Over the course of 242 years, the U.S. Navy has been integral in shaping the story of the United States. From the defeat of the British ship HMS Serapis by Capt. John Paul Jones in the Battle of Flamborough Head to the surprise attack on the naval base in Pearl Harbor, the cheers and tears of American Sailors are forever preserved in the annals of time.
While all Sailors learn and memorize various dates and events of importance for the Navy, very few likely give any thought to those in charge of documenting that history.
The command taking the lead on such an important task is the Naval History and Heritage Command (NHHC), based out of Washington, D.C. Charged with collecting, preserving, protecting, presenting and making relevant the artifacts, art and documents that best capture the Navy’s history and heritage, NHHC has a lot of land, or rather sea, to cover.
In the pursuit of presenting another segment of the ever-expanding timeline that is U.S. Naval history, the command recently embarked aboard the Navy’s forward-deployed aircraft carrier, USS Ronald Reagan (CVN 76), to speak to various departments and embarked commands about the importance of preserving the Navy’s rich history.
“The NHHC team is onboard specifically to discuss and provide training on the Command Operations Report (COR),” said Cmdr. Eddy Ha, chief of staff for NHHC.
The COR is the foundational source document to capture the Navy’s operational history. It is one of the few documents that is permanently kept by NHHC and preserved at the National Archives, where it becomes part of the American story.
Though the COR was an important part of the command’s mission on the ship, NHHC personnel also took time to interview Ronald Reagan Sailors on a variety of topics, in an effort to help paint a picture of what life is like on the forward-deployed aircraft carrier.
“The team is also onboard to capture oral histories,” continued Ha. “Examples of these might include the George Washington and Ronald Reagan hull swap or even transition to life in forward-deployed naval forces. These individual vignettes supplement the official history and enrich our understanding.”

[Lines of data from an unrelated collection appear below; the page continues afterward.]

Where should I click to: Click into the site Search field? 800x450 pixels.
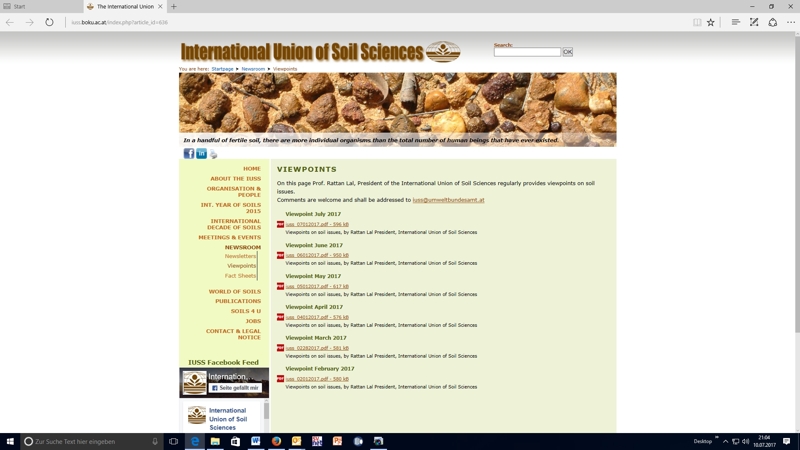point(527,52)
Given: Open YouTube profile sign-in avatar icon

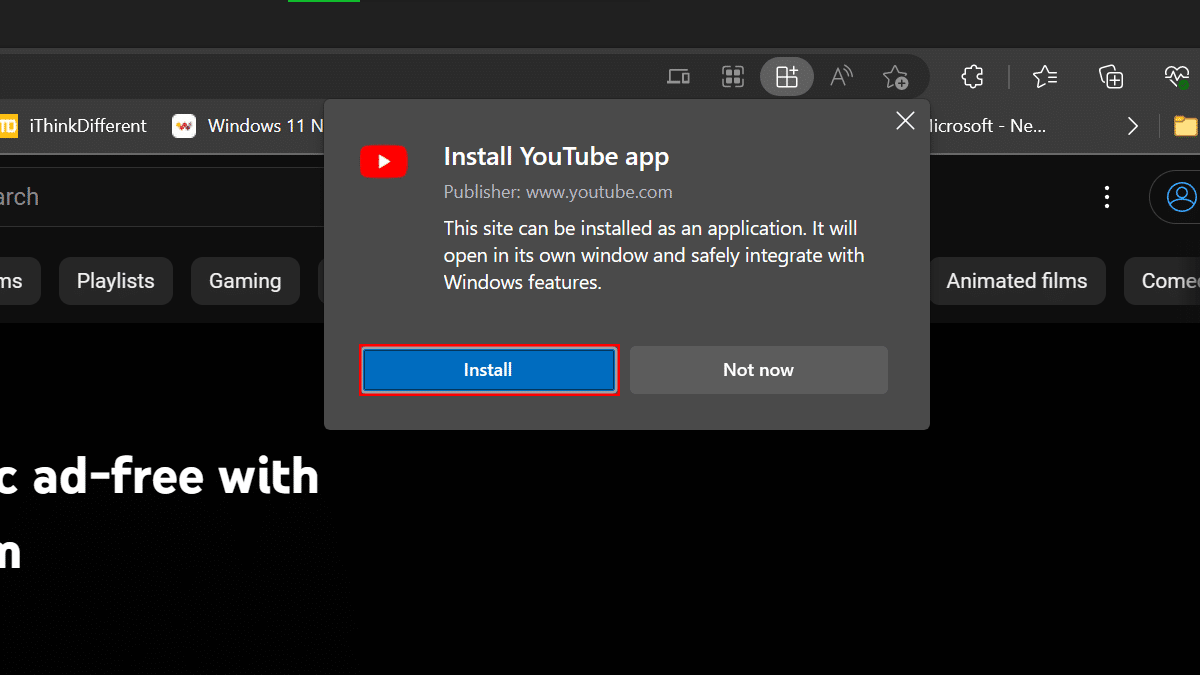Looking at the screenshot, I should [x=1180, y=196].
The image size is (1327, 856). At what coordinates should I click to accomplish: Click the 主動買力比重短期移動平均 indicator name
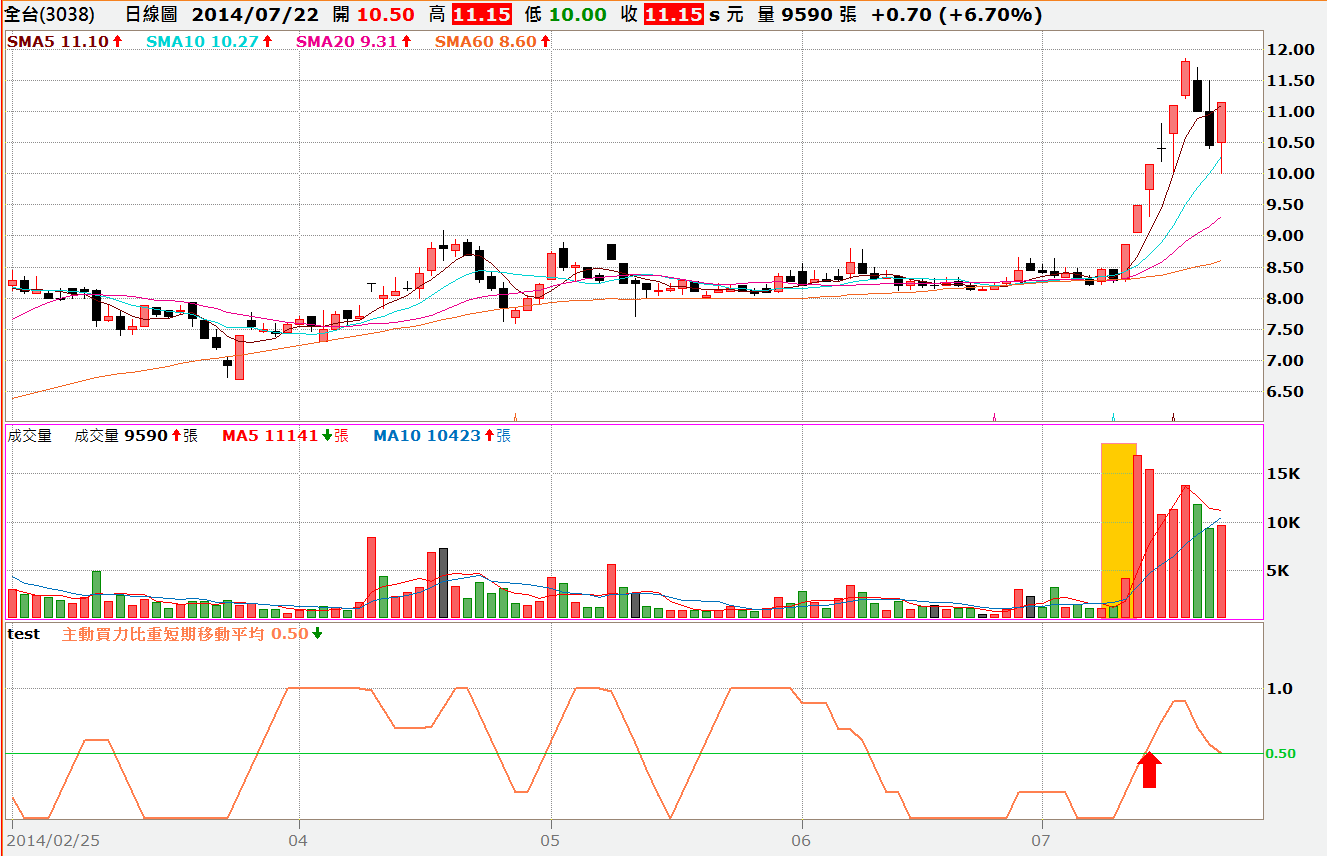[x=164, y=634]
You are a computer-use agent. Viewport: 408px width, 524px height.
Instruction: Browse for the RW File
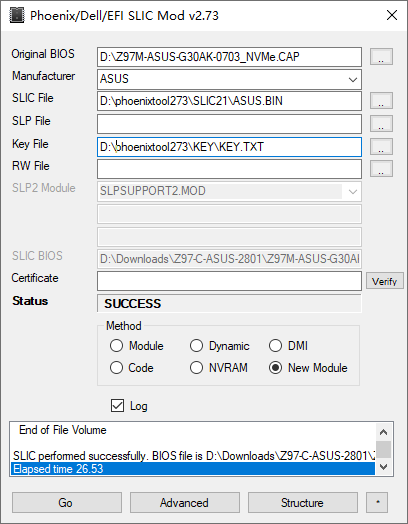tap(381, 168)
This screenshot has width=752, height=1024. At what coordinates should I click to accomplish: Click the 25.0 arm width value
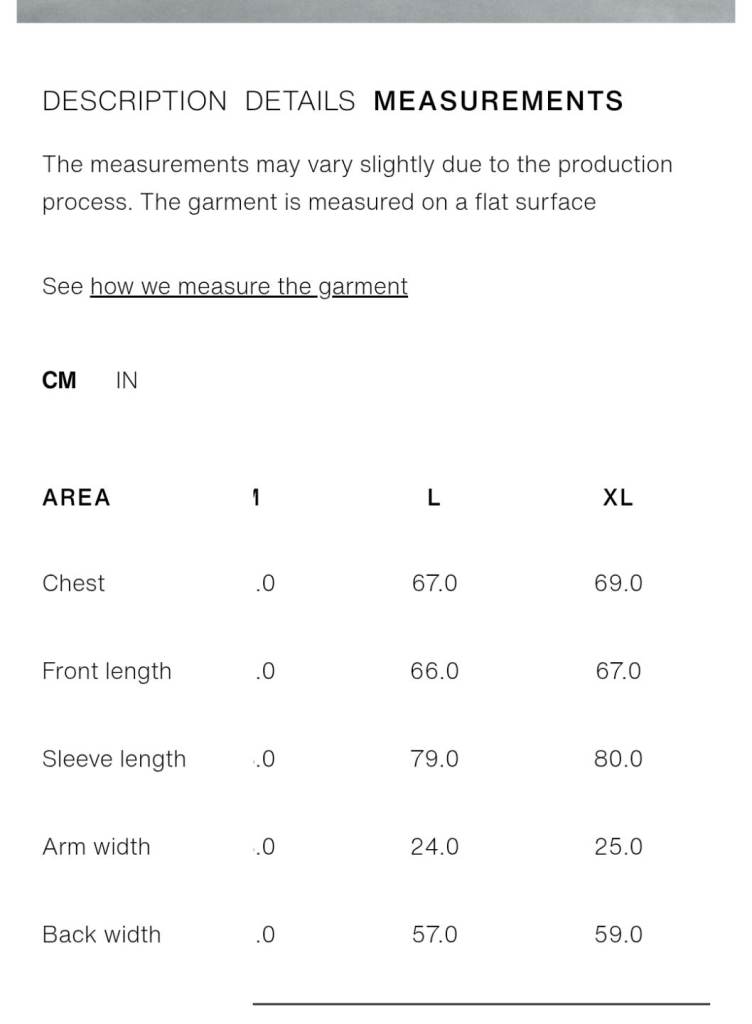point(618,847)
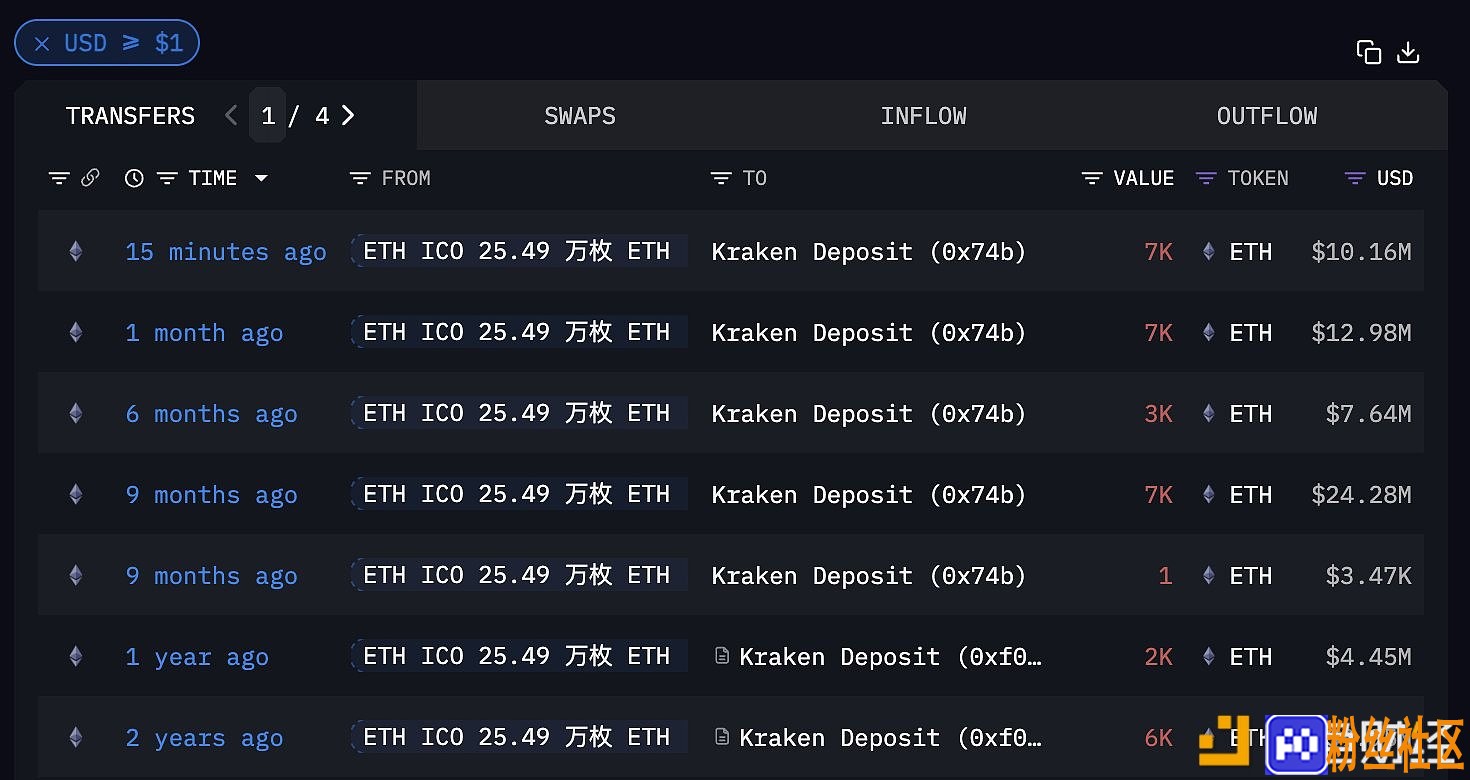Open the FROM column filter icon
Screen dimensions: 1470x780
point(360,178)
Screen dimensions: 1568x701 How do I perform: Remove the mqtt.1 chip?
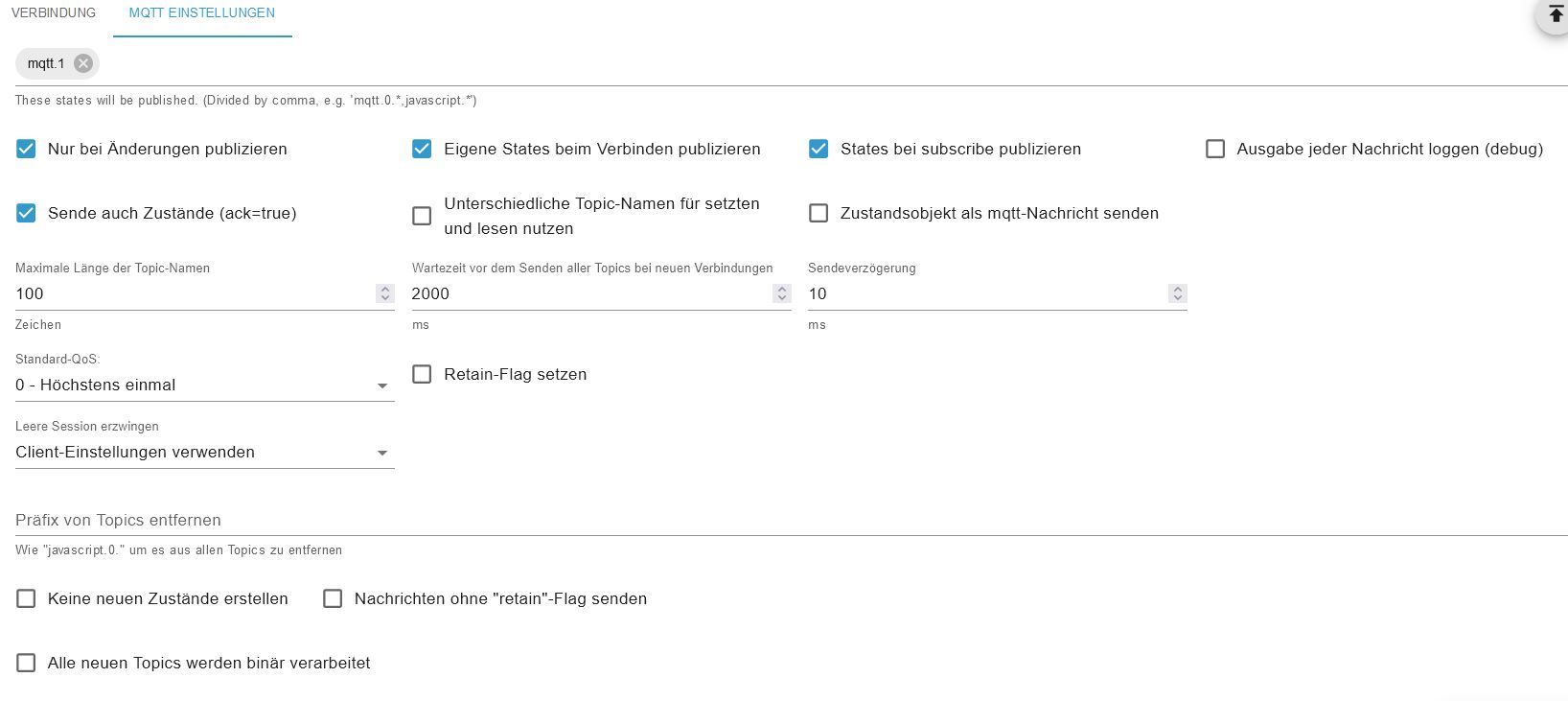click(x=83, y=63)
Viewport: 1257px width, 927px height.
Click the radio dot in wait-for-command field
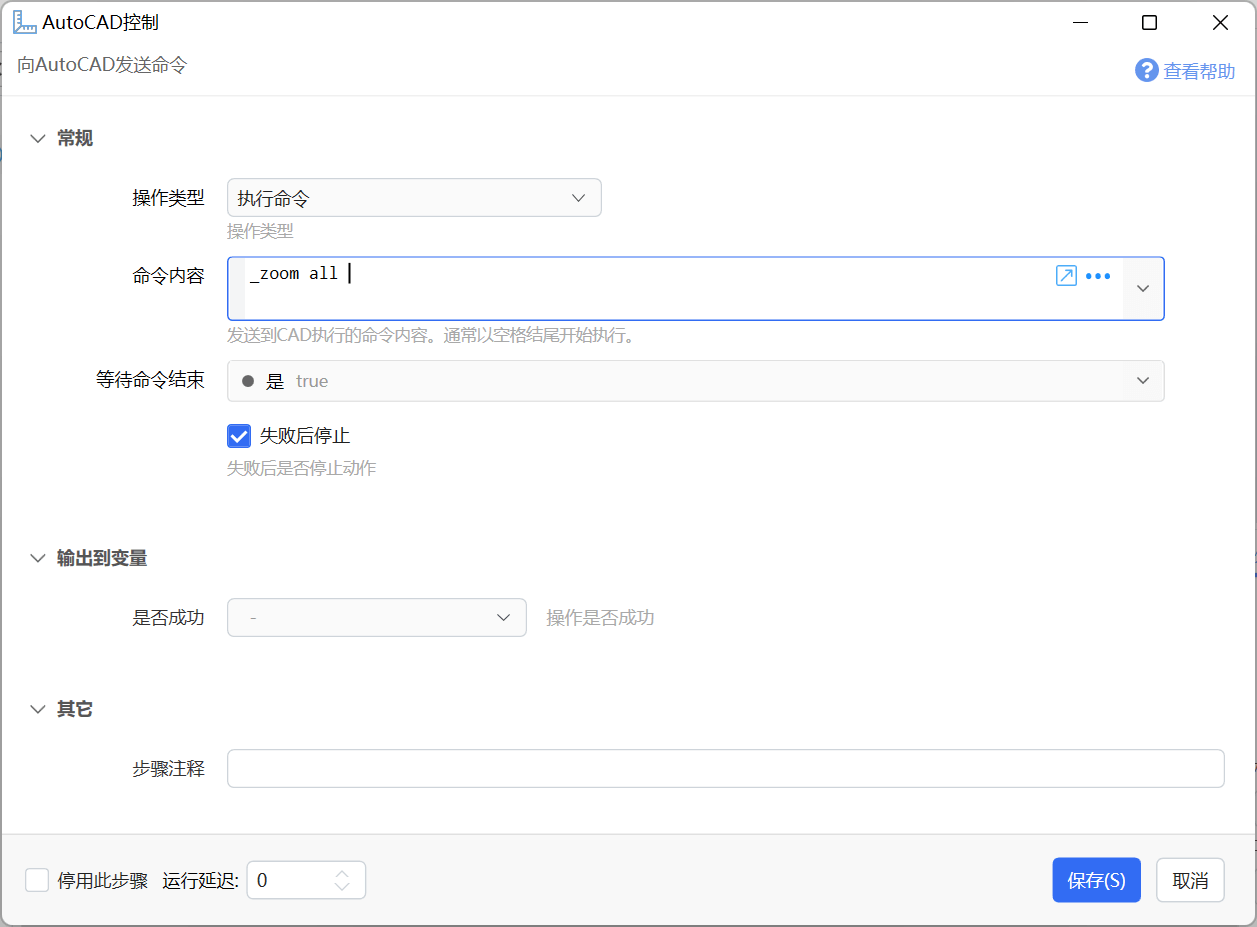pos(248,381)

During their visit, NHHC is implementing various tactics to capture moments that will eventually become part of history.
“We are collecting documents like ‘Green Sheets’ and air plans to give a snapshot of day-to-day activities aboard Ronald Reagan,” said Ryan Peeks, a historian at NHHC.
“Also with the team is a Navy combat artist,” added Ha. “He will be taking pictures of activities aboard Ronald Reagan before putting oil to canvas later on.”
The staff at NHHC feels that every sample they retrieve from Ronald Reagan has a place in the overall Navy story.
“The material we collect is a critical supplement to the Command Operations Report and they give the ‘big picture,’” said Peeks. “We serve as the intuitional memory of the Navy and preserve hard-learned lessons from previous generations.”
According to some of the staff at NHHC, the value of preserving history doesn’t just stop at providing lessons learned.
“The value of history goes beyond learning from its lessons,” said Ha. “From it, we can tell the American people what their Sailors do and have done for their country. History also serves to remember those who served and died for their country, and it is our moral obligation to remember that sacrifice.”
Whether they know it or not, Sailors currently serving their country are vital to telling the Navy story. With the present intrinsically tied to the past, all the daily events that occur on the ship help piece together tomorrow’s history and will one day be cherished by future generations. Thanks to the efforts of NHHC, these little moments out at sea will not be lost to time, but rather immortalized along with the heroic efforts of Capt. John Paul Jones and the courageous stand taken by those during the surprise attack on Pearl Harbor.